Violencia obstétrica: drama cultural en hospitales venezolanos

La Organización Mundial de la Salud define la violencia obstétrica como toda acción u omisión del personal médico y de salud que dañe, lastime, denigre o cause la muerte a la mujer durante el embarazo, parto y puerperio. Este fenómeno, lejos de ser anecdótico, representa una problemática sistemática que afecta a miles de mujeres en Venezuela, donde los testimonios de abuso en las salas de parto documentan prácticas que van contra los estándares internacionales de atención materna y que reflejan una crisis profunda en la calidad de los servicios de salud.

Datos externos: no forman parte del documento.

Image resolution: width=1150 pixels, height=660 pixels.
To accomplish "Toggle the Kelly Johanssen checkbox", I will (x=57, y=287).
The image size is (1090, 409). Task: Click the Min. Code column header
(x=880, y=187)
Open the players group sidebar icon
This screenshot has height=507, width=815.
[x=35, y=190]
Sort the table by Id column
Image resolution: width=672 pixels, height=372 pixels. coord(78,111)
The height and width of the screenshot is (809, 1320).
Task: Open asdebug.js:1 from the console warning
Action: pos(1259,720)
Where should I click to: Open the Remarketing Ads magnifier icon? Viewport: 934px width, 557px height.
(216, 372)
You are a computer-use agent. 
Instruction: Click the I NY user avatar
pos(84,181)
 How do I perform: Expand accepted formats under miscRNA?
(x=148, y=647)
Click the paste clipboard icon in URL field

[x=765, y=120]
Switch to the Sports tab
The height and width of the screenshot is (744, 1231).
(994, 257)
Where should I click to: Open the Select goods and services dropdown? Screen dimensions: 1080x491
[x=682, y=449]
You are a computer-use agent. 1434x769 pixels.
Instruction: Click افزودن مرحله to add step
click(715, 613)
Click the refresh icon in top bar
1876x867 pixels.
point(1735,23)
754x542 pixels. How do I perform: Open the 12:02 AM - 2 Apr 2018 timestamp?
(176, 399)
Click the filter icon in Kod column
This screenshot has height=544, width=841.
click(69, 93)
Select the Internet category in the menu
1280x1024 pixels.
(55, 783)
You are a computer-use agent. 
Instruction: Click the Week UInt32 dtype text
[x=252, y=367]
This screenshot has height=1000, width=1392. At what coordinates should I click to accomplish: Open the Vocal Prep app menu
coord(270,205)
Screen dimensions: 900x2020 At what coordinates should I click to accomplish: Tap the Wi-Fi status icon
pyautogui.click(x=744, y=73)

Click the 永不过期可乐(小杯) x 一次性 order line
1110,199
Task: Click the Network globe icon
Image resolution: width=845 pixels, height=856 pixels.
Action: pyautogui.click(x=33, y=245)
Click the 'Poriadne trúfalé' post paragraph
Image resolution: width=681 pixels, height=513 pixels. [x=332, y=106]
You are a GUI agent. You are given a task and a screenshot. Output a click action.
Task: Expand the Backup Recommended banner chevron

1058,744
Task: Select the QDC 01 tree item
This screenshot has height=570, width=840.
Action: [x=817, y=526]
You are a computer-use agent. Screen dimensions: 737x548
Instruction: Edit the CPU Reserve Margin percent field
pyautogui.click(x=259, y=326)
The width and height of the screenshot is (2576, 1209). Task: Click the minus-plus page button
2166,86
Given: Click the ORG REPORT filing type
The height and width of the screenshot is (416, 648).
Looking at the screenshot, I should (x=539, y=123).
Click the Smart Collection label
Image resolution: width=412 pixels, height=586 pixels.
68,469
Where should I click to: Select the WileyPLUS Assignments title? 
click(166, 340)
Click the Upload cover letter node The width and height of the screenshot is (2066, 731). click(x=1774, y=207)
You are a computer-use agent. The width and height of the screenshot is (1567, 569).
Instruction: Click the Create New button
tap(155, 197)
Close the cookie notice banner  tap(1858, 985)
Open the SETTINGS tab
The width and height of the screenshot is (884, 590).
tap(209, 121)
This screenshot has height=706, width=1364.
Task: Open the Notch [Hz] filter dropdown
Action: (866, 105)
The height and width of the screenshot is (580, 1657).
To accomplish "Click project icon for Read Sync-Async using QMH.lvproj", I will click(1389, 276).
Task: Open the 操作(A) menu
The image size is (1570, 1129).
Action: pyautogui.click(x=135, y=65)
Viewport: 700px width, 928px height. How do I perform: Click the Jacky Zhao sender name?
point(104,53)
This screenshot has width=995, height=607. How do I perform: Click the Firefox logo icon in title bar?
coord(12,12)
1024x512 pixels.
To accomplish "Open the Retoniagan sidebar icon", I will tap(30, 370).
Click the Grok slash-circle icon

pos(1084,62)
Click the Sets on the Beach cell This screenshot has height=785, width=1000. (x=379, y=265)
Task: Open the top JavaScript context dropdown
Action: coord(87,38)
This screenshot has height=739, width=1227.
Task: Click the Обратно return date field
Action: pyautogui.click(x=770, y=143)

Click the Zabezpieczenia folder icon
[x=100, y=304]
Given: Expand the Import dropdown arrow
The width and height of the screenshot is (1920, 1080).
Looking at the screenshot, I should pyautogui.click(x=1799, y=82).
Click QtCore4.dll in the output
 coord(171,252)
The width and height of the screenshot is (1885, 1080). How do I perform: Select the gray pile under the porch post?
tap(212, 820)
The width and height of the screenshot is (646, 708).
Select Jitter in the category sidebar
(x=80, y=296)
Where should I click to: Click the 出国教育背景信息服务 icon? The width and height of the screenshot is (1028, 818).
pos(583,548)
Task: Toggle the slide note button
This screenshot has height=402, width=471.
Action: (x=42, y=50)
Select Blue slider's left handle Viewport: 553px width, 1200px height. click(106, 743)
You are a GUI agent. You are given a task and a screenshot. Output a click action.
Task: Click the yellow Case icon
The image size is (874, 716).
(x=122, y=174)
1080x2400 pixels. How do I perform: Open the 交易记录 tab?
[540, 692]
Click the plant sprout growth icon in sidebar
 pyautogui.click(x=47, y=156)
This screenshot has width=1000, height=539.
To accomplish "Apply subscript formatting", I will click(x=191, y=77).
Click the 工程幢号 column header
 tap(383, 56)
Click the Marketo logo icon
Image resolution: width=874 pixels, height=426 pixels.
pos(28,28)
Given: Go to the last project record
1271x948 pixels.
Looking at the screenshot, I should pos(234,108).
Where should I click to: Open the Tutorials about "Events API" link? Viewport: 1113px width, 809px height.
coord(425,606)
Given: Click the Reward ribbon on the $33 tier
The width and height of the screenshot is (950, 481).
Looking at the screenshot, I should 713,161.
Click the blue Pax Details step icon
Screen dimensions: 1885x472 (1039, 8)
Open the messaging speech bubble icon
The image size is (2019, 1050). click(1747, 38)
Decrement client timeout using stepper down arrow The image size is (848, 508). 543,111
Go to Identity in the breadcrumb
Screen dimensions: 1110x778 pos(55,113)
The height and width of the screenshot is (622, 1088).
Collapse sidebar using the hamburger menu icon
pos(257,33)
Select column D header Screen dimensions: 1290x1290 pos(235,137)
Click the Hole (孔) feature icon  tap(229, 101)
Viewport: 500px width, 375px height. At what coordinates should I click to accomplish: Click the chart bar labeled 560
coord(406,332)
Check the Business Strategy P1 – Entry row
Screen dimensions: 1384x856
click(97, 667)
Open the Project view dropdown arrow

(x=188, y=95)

Un trabajo investigativo de la periodista Nayrobis Rodríguez para Ipysvenezuela expone testimonios alarmantes de violencia obstétrica en las salas de parto del Hospital Universitario Antonio Patricio de Alcalá en Cumaná, estado Sucre. Estos relatos revelan no solo negligencia médica, sino humillación deliberada y falta de respeto a los derechos reproductivos de las mujeres durante uno de los momentos más vulnerables de sus vidas. Las historias documentadas incluyen frases deshumanizantes del personal médico que evidencian una cultura institucional que menosprecia la dignidad y autonomía de las pacientes.

La investigación se respalda en un estudio realizado en 2010 por la enfermera, abogada e investigadora Luisa Urbaneja Castillo, cuyos hallazgos fueron publicados en el libro "Primer Estudio sobre Violencia Obstétrica: Sala de Obstetricia del Servicio Autónomo Hospital Universitario Antonio Patricio de Alcalá". Los números son contundentes: el 55% de las mujeres consultadas fueron sometidas a cesáreas sin su consentimiento informado, mientras que el 97% de quienes tuvieron parto natural fueron colocadas en posición supina con las piernas levantadas, siendo esta la postura menos recomendada científicamente para facilitar el parto.

Esta situación no solo se ha mantenido en el tiempo, sino que se ha agravado en los últimos años, según las evidencias documentadas. La persistencia de estas prácticas abusivas refleja una normalización cultural de la violencia obstétrica en el sistema de salud venezolano, donde factores como la escasez de recursos, la falta de capacitación adecuada y una estructura patriarcal que menosprecia los derechos de las mujeres convergen para crear un ambiente donde la violencia obstétrica se perpetúa sin consecuencias. Es urgente que estas prácticas sean reconocidas como lo que son: violaciones sistemáticas de los derechos humanos que requieren intervención inmediata e investigación penal.